● WORK ORDER: Would you retype every record below exactly as written?

● Stored data entries:
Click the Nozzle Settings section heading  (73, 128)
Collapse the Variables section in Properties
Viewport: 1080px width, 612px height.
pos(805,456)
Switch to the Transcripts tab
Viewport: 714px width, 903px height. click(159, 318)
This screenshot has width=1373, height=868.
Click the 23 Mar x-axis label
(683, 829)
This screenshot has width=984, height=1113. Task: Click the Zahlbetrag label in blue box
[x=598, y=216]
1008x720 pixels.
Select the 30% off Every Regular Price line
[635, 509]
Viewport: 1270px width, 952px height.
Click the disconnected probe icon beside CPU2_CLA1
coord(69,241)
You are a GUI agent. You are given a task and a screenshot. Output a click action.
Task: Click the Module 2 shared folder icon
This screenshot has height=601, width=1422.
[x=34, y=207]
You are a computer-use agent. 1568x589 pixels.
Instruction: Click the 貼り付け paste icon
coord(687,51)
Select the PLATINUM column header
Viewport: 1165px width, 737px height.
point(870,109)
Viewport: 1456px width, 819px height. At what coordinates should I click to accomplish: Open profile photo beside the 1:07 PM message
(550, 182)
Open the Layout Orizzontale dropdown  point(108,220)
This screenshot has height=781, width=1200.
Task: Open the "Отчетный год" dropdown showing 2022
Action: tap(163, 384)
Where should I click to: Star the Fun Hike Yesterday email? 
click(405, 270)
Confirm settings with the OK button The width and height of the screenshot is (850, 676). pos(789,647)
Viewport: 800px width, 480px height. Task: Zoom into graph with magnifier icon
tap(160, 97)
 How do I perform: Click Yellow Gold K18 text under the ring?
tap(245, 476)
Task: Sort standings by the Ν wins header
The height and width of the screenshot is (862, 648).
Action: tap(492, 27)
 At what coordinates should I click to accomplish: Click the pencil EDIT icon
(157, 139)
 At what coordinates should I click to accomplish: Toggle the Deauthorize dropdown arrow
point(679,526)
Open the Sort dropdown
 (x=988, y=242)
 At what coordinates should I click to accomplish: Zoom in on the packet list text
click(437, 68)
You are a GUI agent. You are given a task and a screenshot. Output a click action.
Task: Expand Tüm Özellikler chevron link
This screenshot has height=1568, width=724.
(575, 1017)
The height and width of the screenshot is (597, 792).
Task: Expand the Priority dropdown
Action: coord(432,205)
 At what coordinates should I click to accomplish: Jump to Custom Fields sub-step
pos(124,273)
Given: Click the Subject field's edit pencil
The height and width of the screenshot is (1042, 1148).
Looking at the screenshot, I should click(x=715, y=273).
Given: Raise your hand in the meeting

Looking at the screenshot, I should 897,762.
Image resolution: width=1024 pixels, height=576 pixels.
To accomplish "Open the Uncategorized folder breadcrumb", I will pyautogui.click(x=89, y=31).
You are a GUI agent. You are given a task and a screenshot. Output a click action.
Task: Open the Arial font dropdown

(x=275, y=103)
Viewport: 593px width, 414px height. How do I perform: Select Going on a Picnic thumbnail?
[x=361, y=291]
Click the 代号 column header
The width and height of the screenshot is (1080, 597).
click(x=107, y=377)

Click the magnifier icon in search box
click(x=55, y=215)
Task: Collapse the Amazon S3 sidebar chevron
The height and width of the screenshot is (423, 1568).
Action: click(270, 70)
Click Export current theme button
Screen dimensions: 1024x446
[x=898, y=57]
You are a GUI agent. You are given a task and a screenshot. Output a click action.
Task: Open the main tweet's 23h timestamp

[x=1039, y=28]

● ANSWER TO THE PROBLEM:
Click the Nozzle Settings section heading  (73, 128)
Collapse the Variables section in Properties
Viewport: 1080px width, 612px height.
pos(805,456)
Switch to the Transcripts tab
Viewport: 714px width, 903px height. click(159, 318)
This screenshot has width=1373, height=868.
Click the 23 Mar x-axis label
(683, 829)
This screenshot has width=984, height=1113. Task: Click the Zahlbetrag label in blue box
[x=598, y=216]
1008x720 pixels.
Select the 30% off Every Regular Price line
[635, 509]
Viewport: 1270px width, 952px height.
Click the disconnected probe icon beside CPU2_CLA1
coord(69,241)
You are a GUI agent. You are given a task and a screenshot. Output a click action.
Task: Click the Module 2 shared folder icon
This screenshot has height=601, width=1422.
[x=34, y=207]
You are a computer-use agent. 1568x589 pixels.
Instruction: Click the 貼り付け paste icon
coord(687,51)
Select the PLATINUM column header
Viewport: 1165px width, 737px height.
point(870,109)
Viewport: 1456px width, 819px height. At what coordinates should I click to accomplish: Open profile photo beside the 1:07 PM message
(550, 182)
Open the Layout Orizzontale dropdown  point(108,220)
This screenshot has height=781, width=1200.
Task: Open the "Отчетный год" dropdown showing 2022
Action: tap(163, 384)
Where should I click to: Star the Fun Hike Yesterday email? 
click(405, 270)
Confirm settings with the OK button The width and height of the screenshot is (850, 676). pos(789,647)
Viewport: 800px width, 480px height. Task: Zoom into graph with magnifier icon
tap(160, 97)
 How do I perform: Click Yellow Gold K18 text under the ring?
tap(245, 476)
Task: Sort standings by the Ν wins header
The height and width of the screenshot is (862, 648).
Action: tap(492, 27)
 At what coordinates should I click to accomplish: Click the pencil EDIT icon
(157, 139)
 At what coordinates should I click to accomplish: Toggle the Deauthorize dropdown arrow
point(679,526)
Open the Sort dropdown
 (x=988, y=242)
 At what coordinates should I click to accomplish: Zoom in on the packet list text
click(437, 68)
You are a GUI agent. You are given a task and a screenshot. Output a click action.
Task: Expand Tüm Özellikler chevron link
This screenshot has height=1568, width=724.
(575, 1017)
The height and width of the screenshot is (597, 792).
Task: Expand the Priority dropdown
Action: coord(432,205)
 At what coordinates should I click to accomplish: Jump to Custom Fields sub-step
pos(124,273)
Given: Click the Subject field's edit pencil
The height and width of the screenshot is (1042, 1148).
Looking at the screenshot, I should click(x=715, y=273).
Given: Raise your hand in the meeting

Looking at the screenshot, I should 897,762.
Image resolution: width=1024 pixels, height=576 pixels.
To accomplish "Open the Uncategorized folder breadcrumb", I will pyautogui.click(x=89, y=31).
You are a GUI agent. You are given a task and a screenshot. Output a click action.
Task: Open the Arial font dropdown

(x=275, y=103)
Viewport: 593px width, 414px height. How do I perform: Select Going on a Picnic thumbnail?
[x=361, y=291]
Click the 代号 column header
The width and height of the screenshot is (1080, 597).
click(x=107, y=377)

Click the magnifier icon in search box
click(x=55, y=215)
Task: Collapse the Amazon S3 sidebar chevron
The height and width of the screenshot is (423, 1568).
Action: click(270, 70)
Click Export current theme button
Screen dimensions: 1024x446
[x=898, y=57]
You are a GUI agent. You are given a task and a screenshot. Output a click action.
Task: Open the main tweet's 23h timestamp

[x=1039, y=28]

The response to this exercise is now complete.